(RECORDS FOR THIS TASK begins)

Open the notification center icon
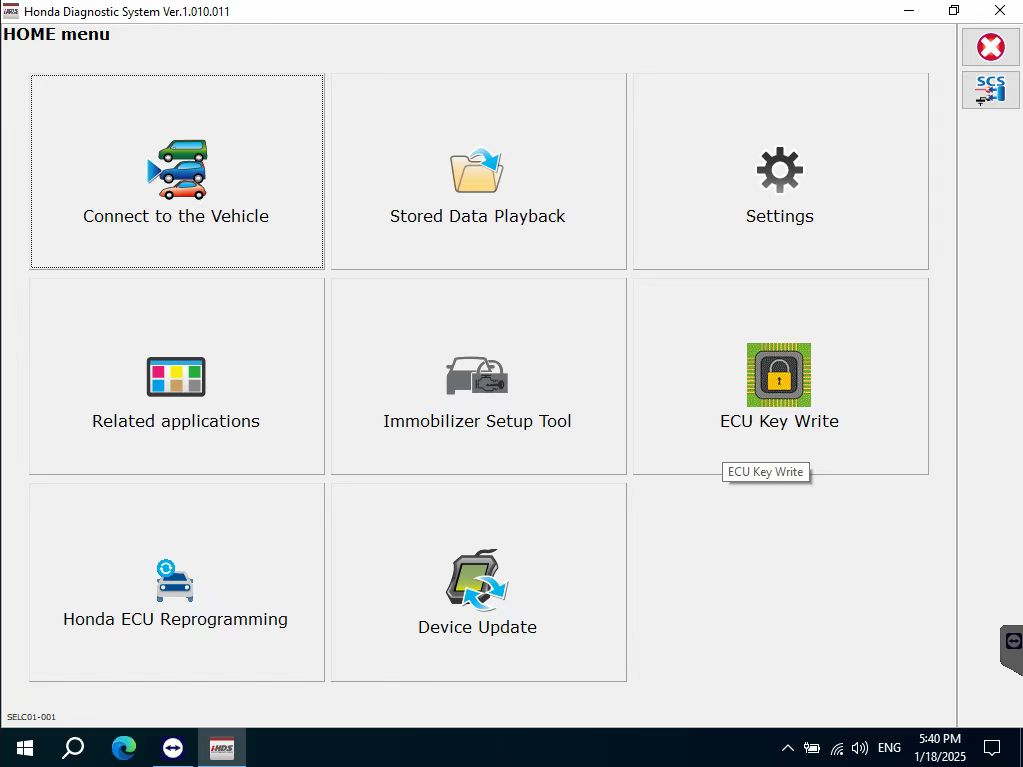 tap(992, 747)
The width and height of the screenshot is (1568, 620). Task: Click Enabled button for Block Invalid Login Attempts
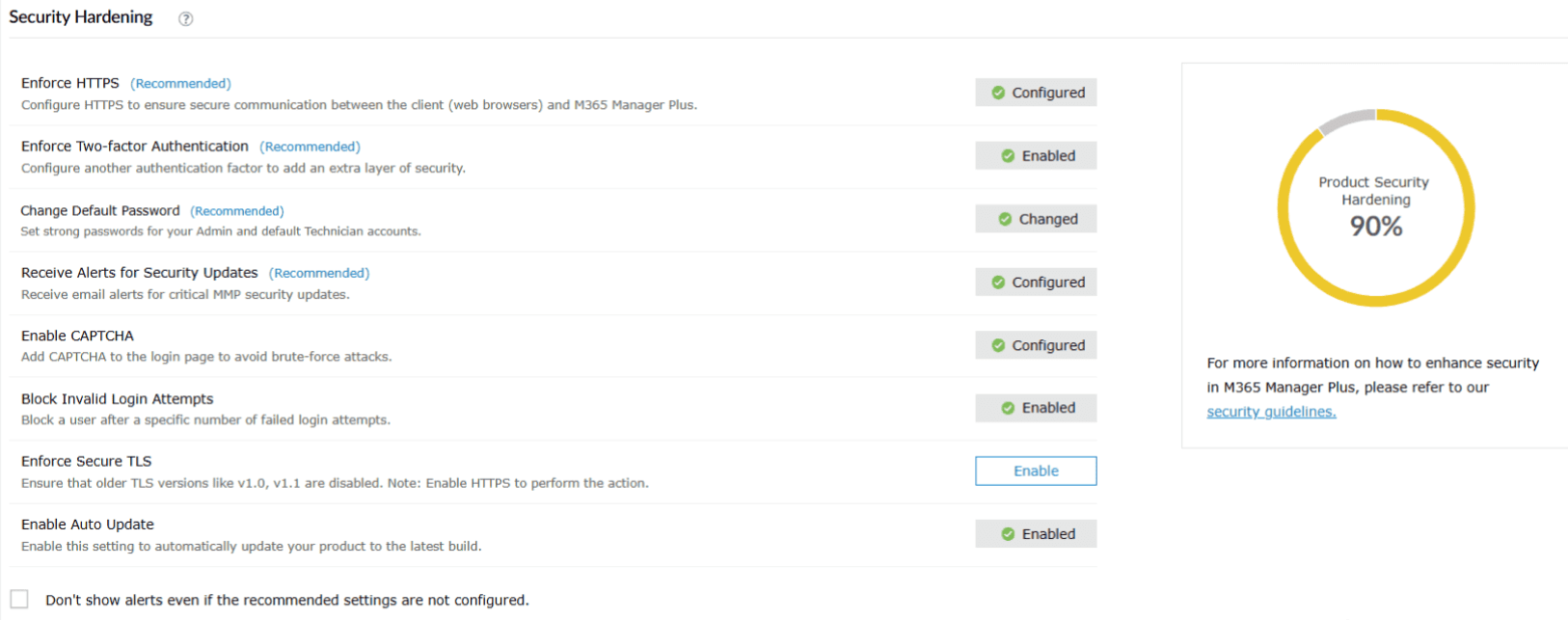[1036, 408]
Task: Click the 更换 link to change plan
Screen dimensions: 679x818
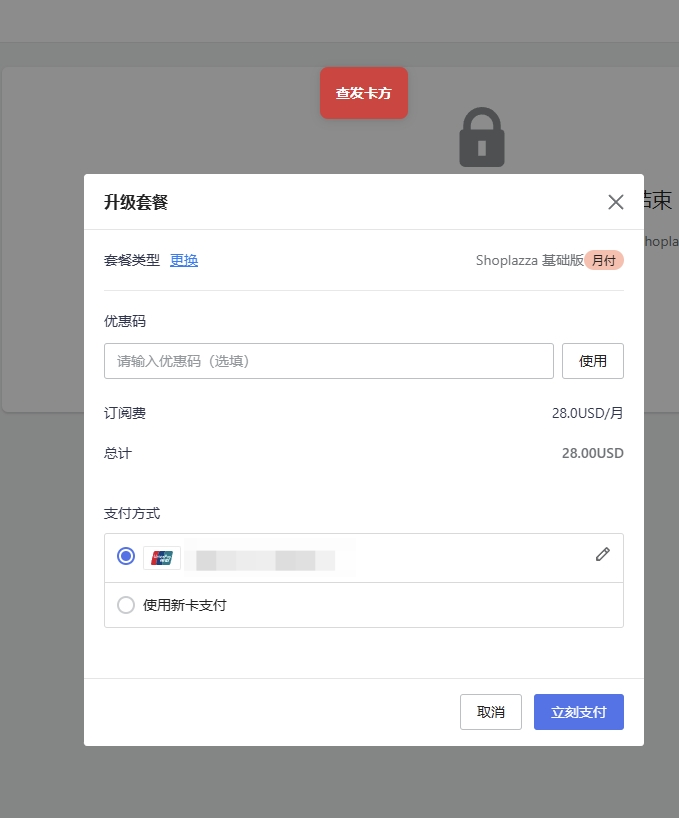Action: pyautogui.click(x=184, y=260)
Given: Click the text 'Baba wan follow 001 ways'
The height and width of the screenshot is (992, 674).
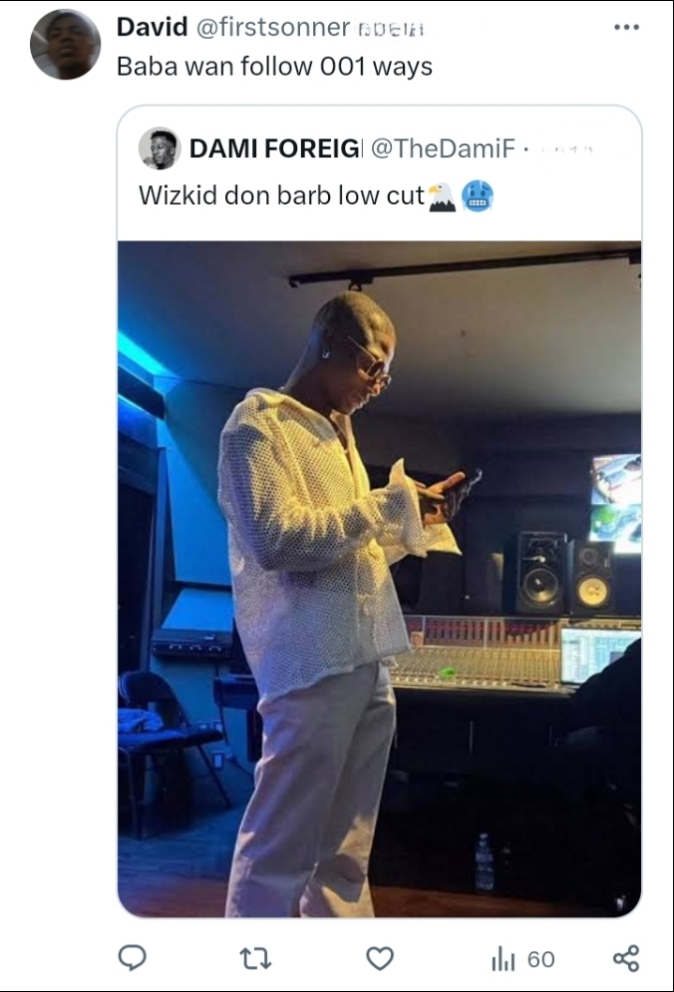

(RECORDS FOR THIS TASK ends)

Every entry above is to be repeated word for word, with all pictures omitted.

TASK ANSWER:
Open the notification center icon
 tap(992, 747)
The width and height of the screenshot is (1568, 620). Task: Click Enabled button for Block Invalid Login Attempts
[1036, 408]
Task: Click the 更换 link to change plan
Screen dimensions: 679x818
Action: pyautogui.click(x=184, y=260)
Given: Click the text 'Baba wan follow 001 ways'
The height and width of the screenshot is (992, 674).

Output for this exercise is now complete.